Thirty percent of respondents who said they would support the Democratic Party in the 2008 presidential election said they were planning to support Clinton at this time, followed by Illinois Sen. Barack Obama (14 percent) and former North Carolina Sen. John Edwards (8 percent). Twenty-four percent said it was too early to tell and 22 percent said they don’t know.

Among those who said they would support the Republican Party in the presidential election, 21 percent said they plan to support Giuliani, followed by Arizona Sen. John McCain (16 percent) and former Massachusetts Gov. Mitt Romney (3 percent). Thirty-one percent said it was too early to tell and 25 percent said they don’t know.
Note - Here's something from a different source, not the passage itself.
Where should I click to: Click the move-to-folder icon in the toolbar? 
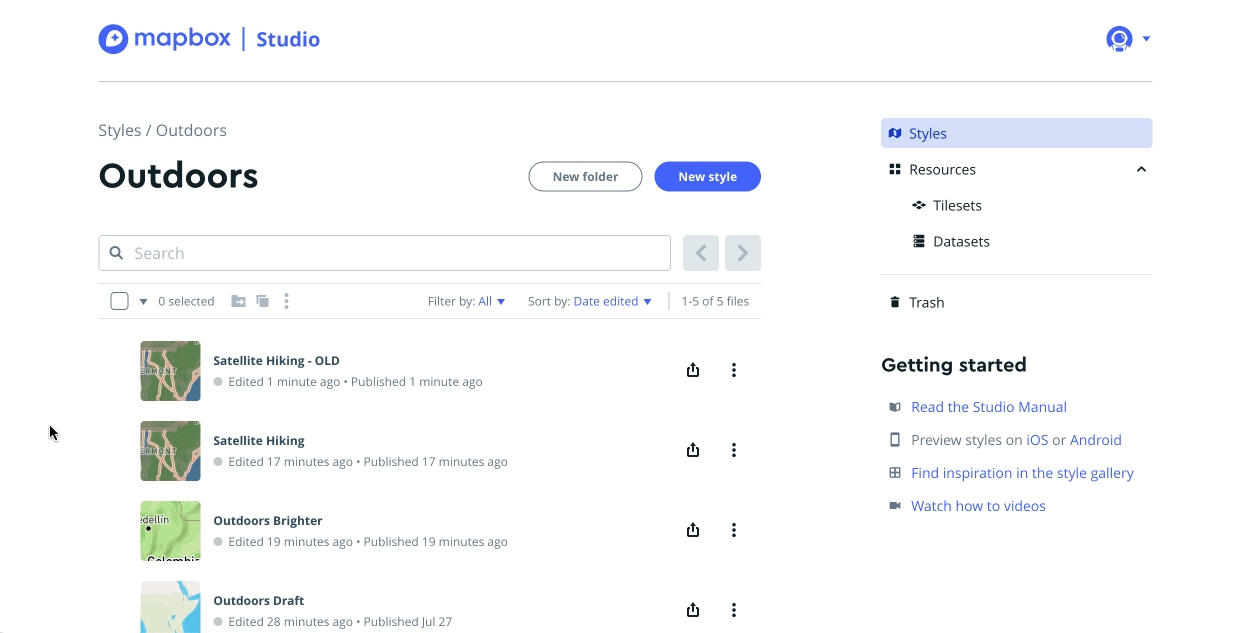click(238, 301)
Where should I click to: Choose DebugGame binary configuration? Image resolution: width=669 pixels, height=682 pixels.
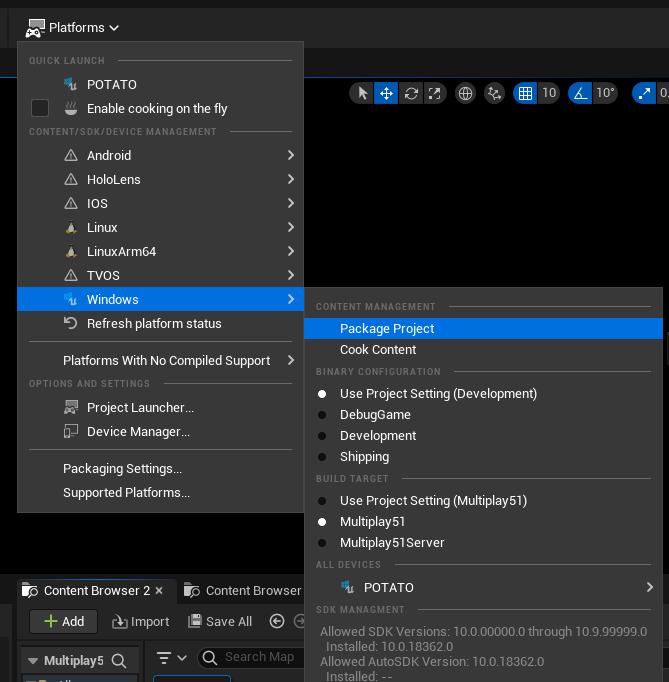tap(375, 415)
“While the number of people who aren’t sure who they will support in the upcoming election shows that we’re very early in the process, it is somewhat unexpected to see Hillary Clinton, a New York senator, doing so well in the south,” said Hunter Bacot, director of the Elon University Poll. “It is particularly unexpected with a viable southerner, John Edwards, in the race. If these findings hold over time, the race for the Democratic nomination may be over before it starts.” Bacot said the Republican race “appears to be more wide open, since none of the candidates has a commanding lead.”

The poll also surveyed opinion on the quality of the nation’s health care system. Forty-nine percent of respondents said they are dissatisfied or strongly dissatisfied with the quality of health care, while 47 percent are satisfied or strongly satisfied. Seventy-seven percent said they have some form of private health insurance or private health care coverage; 22 percent do not.

Fifty-seven percent said they would support or strongly support a national insurance plan paid for by the federal government that would pay all medical and hospital costs for all citizens. Thirty-four percent oppose or strongly oppose such a plan.

“Strong support for national health care in the south is surprising,” said Bacot. “This initiative was very unpopular 10 years ago when it was proposed by the Clinton administration. Given the support we now see, this could possibly be the deciding issue for the Democrats in the 2008 elections.”

The survey also asked citizens about immigration, which was defined as “the undocumented immigration of Hispanic or Latino populations into the United States.” Sixty-two percent said immigration is a very important issue, 32 percent said it is somewhat important, while 6 percent said it is not important at all.

Fifty-seven percent said the immigration of Hispanics and Latinos has been bad in recent years for the United States, 19 percent said it has been good and 13 percent said it hasn’t made much of a difference.

Sixty-three percent disagree or strongly disagree with proposals that would allow undocumented immigrants to stay in the U.S. for several years as long as they have a job. Thirty-two percent agree or strongly agree with such proposals.

“Southerners continue to have strong feelings against illegal immigration, which is consistent with the rest of the nation,” Bacot said. “This is likely be an issue the Republicans will push hard over the next two years.”

The Elon University Poll has conducted several polls annually since 2000. The non-partisan Elon University Poll conducts frequent scientific telephone polls on issues of importance citizens. The poll results are shared with media, citizens and researchers to facilitate representative democracy and public policy making through the better understanding of the opinions and needs of citizens in the state and region.